A leaf isn’t green — it’s painted green
A leaf carries several pigments at once. The most abundant, chlorophyll, absorbs red and blue light and bounces back the green we see. But living right beside it are yellows and oranges already in place: the carotenoids, the same pigments that colour carrots and the autumn foliage of a ginkgo. Through summer they’re masked. Chlorophyll is made on a constant loop, and it dominates everything.
Autumn shuts off the tap
When the days shorten and the nights cool, the tree gets a signal: winter is on its way, and the leaves are about to cost more than they return. A thin wall of cells forms at the base of the petiole, ready to release the leaf. Sap flow slows, then stops.
Cut off from its supply, chlorophyll stops being renewed. It breaks down within days, and the green fades. The yellow pigments that had been there since spring are suddenly visible. The leaf hasn’t changed its makeup: it has simply lost what was hiding the rest.

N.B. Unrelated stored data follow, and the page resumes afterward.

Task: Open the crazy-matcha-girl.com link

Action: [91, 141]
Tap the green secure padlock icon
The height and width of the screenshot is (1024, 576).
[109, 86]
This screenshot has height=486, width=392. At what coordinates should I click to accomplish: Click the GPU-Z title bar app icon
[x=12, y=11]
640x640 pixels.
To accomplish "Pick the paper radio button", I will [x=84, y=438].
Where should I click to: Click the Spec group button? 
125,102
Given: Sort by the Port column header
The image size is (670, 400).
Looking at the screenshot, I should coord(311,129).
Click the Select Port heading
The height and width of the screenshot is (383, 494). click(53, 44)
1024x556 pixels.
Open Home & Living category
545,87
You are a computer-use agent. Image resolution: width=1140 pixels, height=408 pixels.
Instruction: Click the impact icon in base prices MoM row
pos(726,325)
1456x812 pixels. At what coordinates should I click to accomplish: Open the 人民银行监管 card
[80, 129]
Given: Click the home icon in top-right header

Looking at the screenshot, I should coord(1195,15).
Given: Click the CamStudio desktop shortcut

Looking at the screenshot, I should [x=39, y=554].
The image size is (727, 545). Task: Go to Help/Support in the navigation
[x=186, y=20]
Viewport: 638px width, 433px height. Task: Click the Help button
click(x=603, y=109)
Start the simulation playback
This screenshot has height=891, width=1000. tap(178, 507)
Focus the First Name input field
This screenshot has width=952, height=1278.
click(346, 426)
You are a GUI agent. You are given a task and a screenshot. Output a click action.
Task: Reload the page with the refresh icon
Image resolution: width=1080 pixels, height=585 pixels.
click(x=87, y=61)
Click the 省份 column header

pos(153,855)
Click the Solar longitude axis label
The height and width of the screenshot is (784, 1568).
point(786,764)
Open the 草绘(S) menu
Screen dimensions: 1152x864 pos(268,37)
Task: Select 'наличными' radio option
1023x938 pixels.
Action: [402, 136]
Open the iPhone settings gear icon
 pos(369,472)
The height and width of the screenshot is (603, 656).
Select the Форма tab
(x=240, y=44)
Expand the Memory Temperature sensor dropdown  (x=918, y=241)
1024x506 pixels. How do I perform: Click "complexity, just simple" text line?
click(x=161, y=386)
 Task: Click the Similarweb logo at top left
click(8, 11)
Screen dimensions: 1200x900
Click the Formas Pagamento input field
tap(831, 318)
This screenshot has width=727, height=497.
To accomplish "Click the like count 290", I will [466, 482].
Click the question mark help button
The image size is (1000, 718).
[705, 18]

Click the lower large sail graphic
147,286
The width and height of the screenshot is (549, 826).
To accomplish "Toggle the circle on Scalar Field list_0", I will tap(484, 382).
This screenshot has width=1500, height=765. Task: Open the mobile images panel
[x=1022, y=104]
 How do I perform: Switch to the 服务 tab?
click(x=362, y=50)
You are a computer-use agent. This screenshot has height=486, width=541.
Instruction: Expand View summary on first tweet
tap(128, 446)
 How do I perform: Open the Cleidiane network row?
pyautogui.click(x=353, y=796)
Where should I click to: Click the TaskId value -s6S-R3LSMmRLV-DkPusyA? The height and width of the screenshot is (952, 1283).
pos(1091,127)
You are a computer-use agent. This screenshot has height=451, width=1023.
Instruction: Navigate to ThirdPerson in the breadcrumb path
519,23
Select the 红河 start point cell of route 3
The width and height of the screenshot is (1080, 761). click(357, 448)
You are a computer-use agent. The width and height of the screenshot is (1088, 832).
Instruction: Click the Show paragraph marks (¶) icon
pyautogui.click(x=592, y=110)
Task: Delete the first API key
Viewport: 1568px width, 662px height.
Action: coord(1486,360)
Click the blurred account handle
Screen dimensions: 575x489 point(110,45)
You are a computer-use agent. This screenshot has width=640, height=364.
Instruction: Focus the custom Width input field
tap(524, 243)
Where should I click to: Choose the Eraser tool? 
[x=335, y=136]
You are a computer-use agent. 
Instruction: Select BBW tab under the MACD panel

Red, on the other hand, is made on purpose
So the yellows surface through a kind of unveiling. Red is something else entirely: it is built at the very moment the leaf is about to die. Certain species (maples, red oaks, sumacs) actively synthesise red pigments called anthocyanins during autumn. It isn’t a leftover from summer; it’s a fresh production, one that draws on energy at the very moment the tree is winding down.
No one has fully settled what it’s for. The leading hypotheses: shielding the leaf from excess light while it’s still pulling its nutrients back, deterring insects that would lay eggs there, or signalling something to a neighbouring tree whose genome can read it.
That’s why European autumns lean yellow (most of the local species don’t produce anthocyanins) while the forests of Quebec or Vermont catch fire in red: they hold many more trees that build the pigment. It’s the same season; the cast of trees is different.